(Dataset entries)
○ ○ ○ ○ ○
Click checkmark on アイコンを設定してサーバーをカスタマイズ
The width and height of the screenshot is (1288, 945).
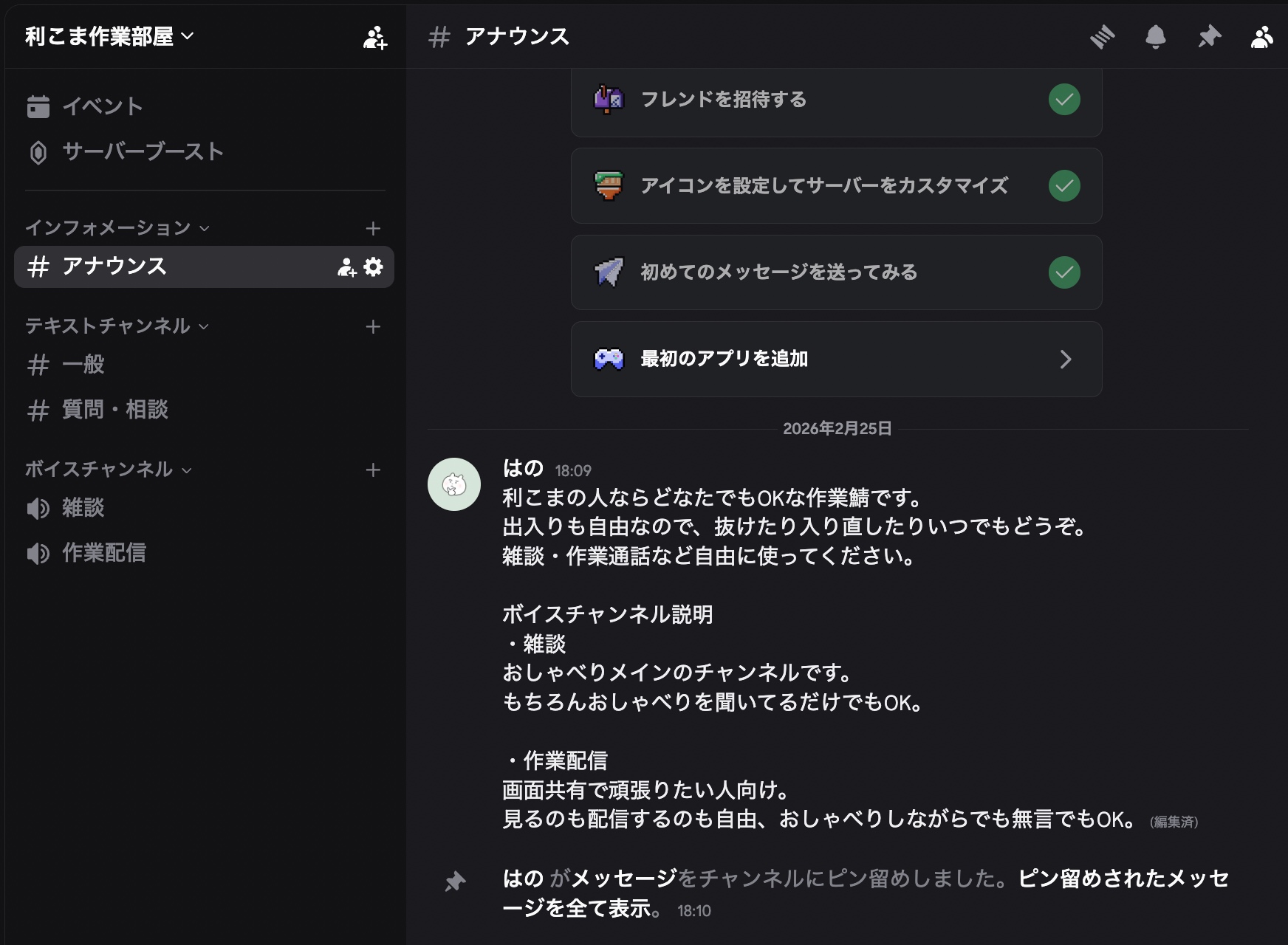click(1063, 186)
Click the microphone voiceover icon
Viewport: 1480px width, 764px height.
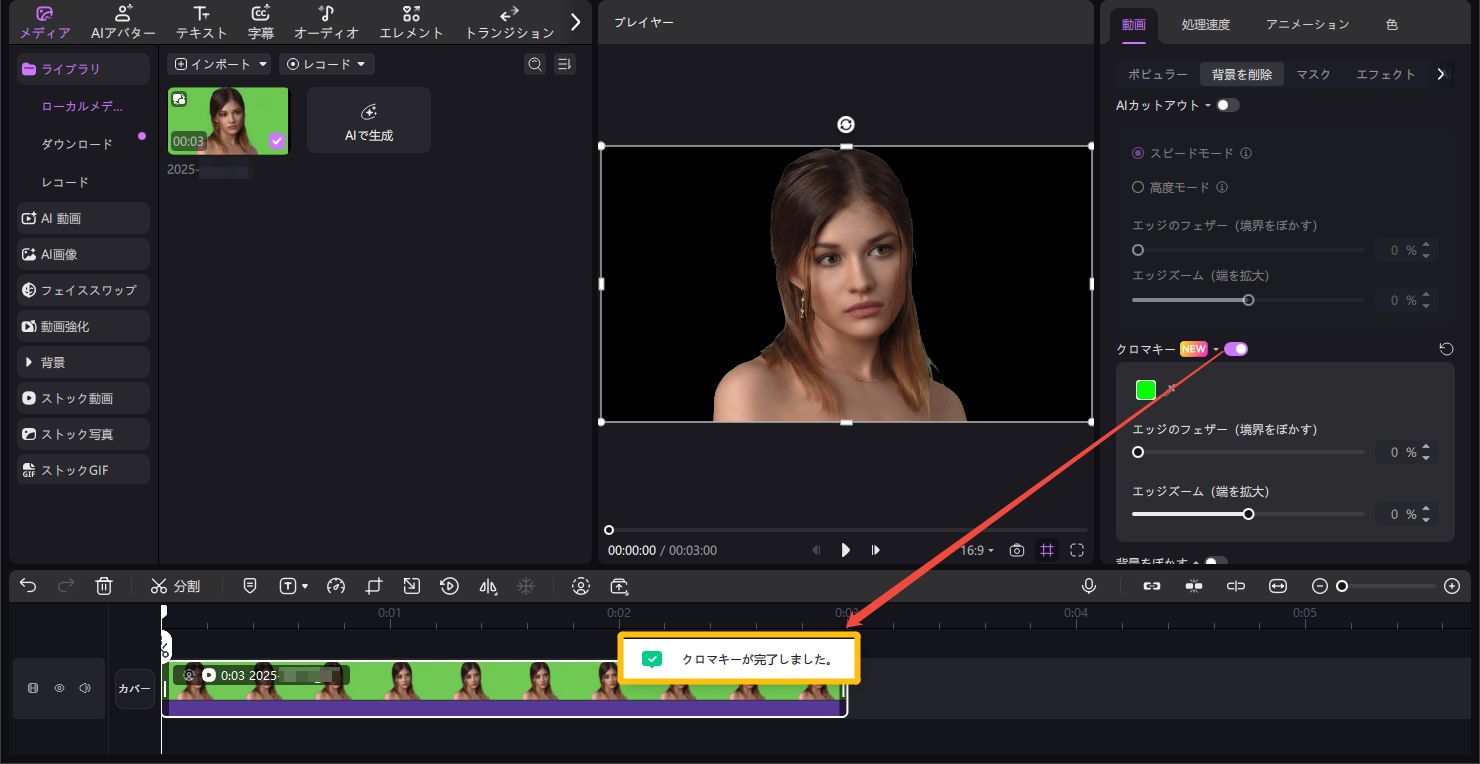(1088, 586)
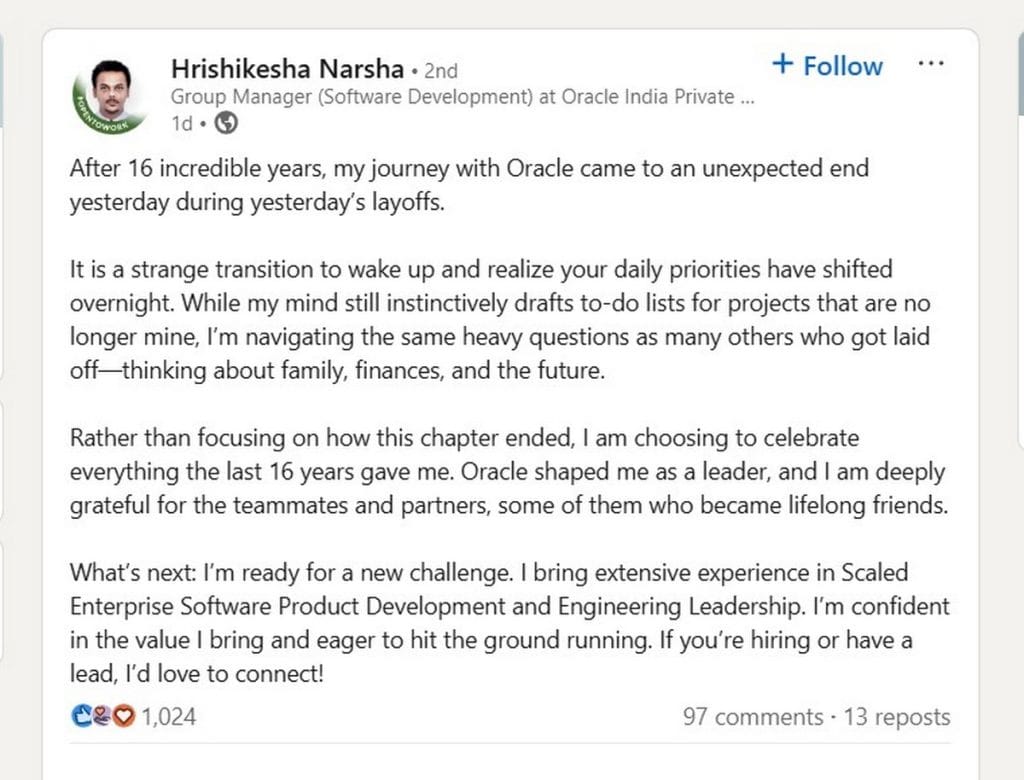Viewport: 1024px width, 780px height.
Task: Open the Hrishikesha Narsha profile name link
Action: coord(286,70)
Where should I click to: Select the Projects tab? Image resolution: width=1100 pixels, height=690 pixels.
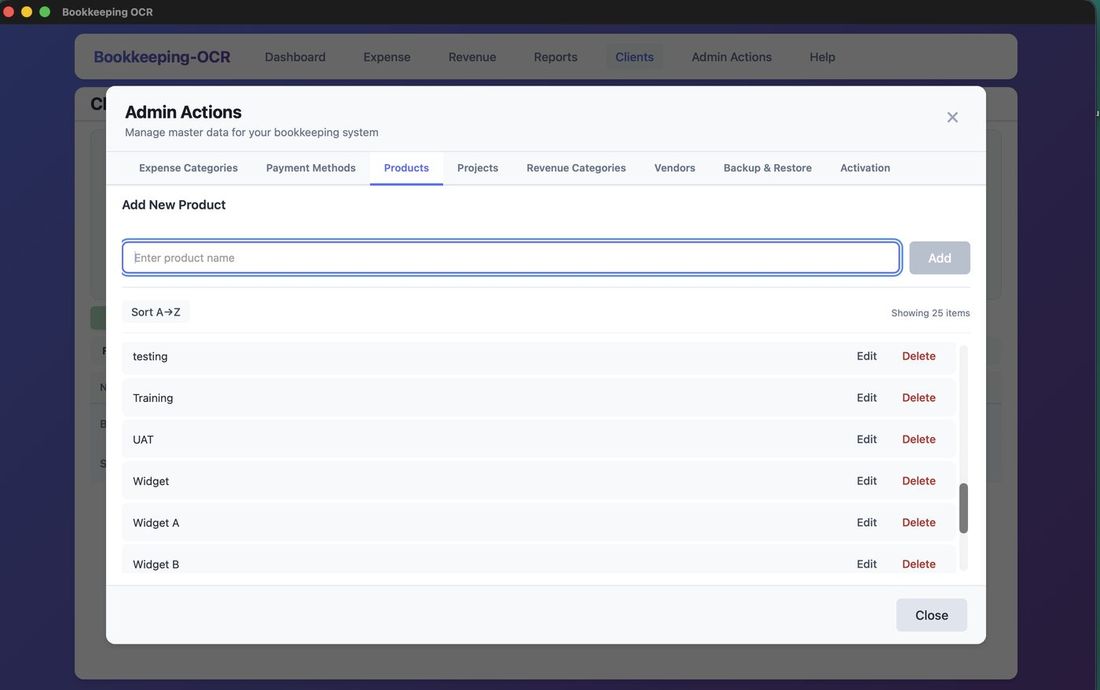[477, 168]
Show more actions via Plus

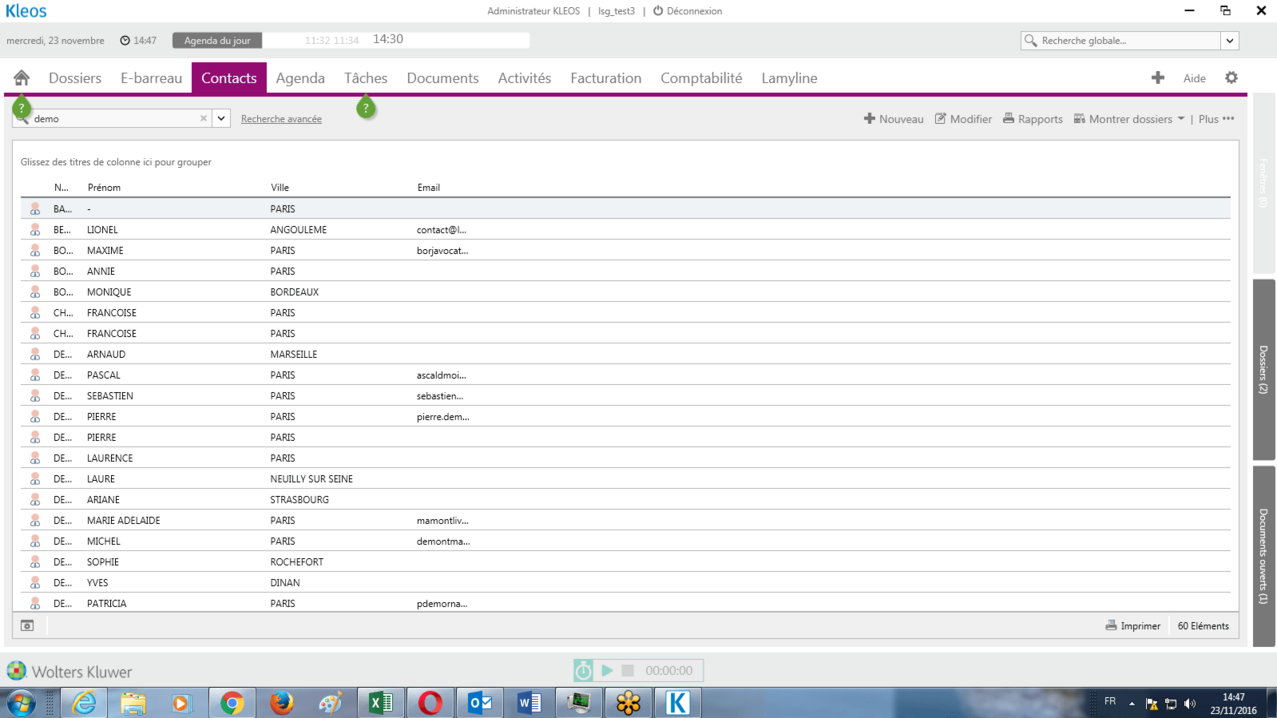1216,119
○ ○ ○ ○ ○
## WORK ITEM
The copy must include every record exactly and none of the pictures.

## EXERCISE SOLUTION
Click checkmark on アイコンを設定してサーバーをカスタマイズ
The width and height of the screenshot is (1288, 945).
click(1063, 186)
Click the microphone voiceover icon
Viewport: 1480px width, 764px height.
(1088, 586)
Viewport: 1024px width, 780px height.
Task: Open the Hrishikesha Narsha profile name link
Action: coord(286,70)
Where should I click to: Select the Projects tab? Image resolution: width=1100 pixels, height=690 pixels.
[477, 168]
Show more actions via Plus

1216,119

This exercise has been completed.